---------- Records shown

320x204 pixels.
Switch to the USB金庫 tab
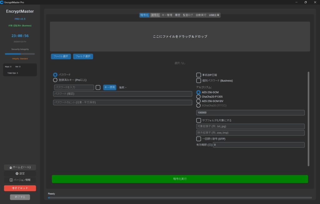215,15
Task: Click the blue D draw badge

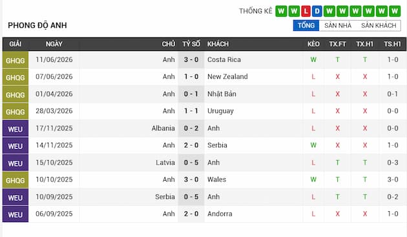Action: click(x=317, y=11)
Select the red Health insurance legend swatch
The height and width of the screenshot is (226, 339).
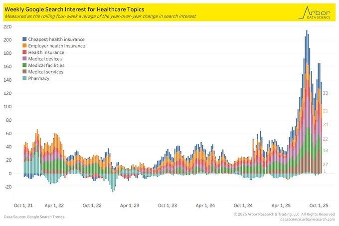24,52
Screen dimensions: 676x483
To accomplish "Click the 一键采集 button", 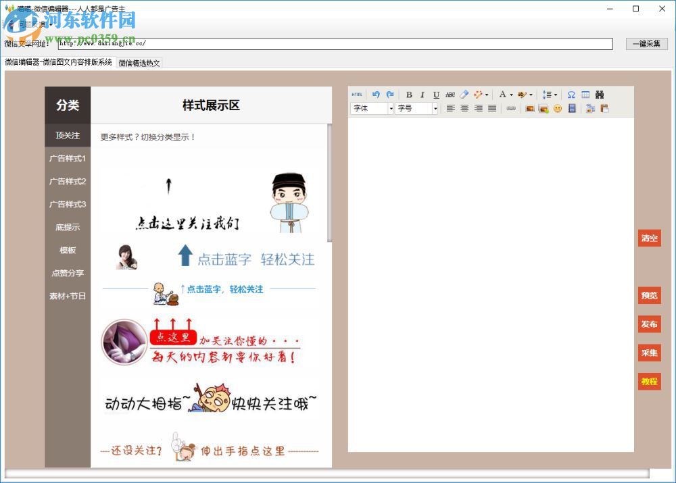I will point(646,43).
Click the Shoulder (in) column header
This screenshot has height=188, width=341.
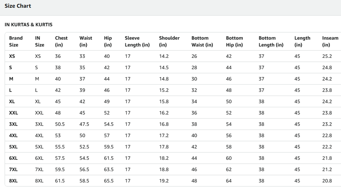point(169,42)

--------------------

What is expected: Count the lines in the items above that contain the string "height", and give only the number.

Worked answer: 2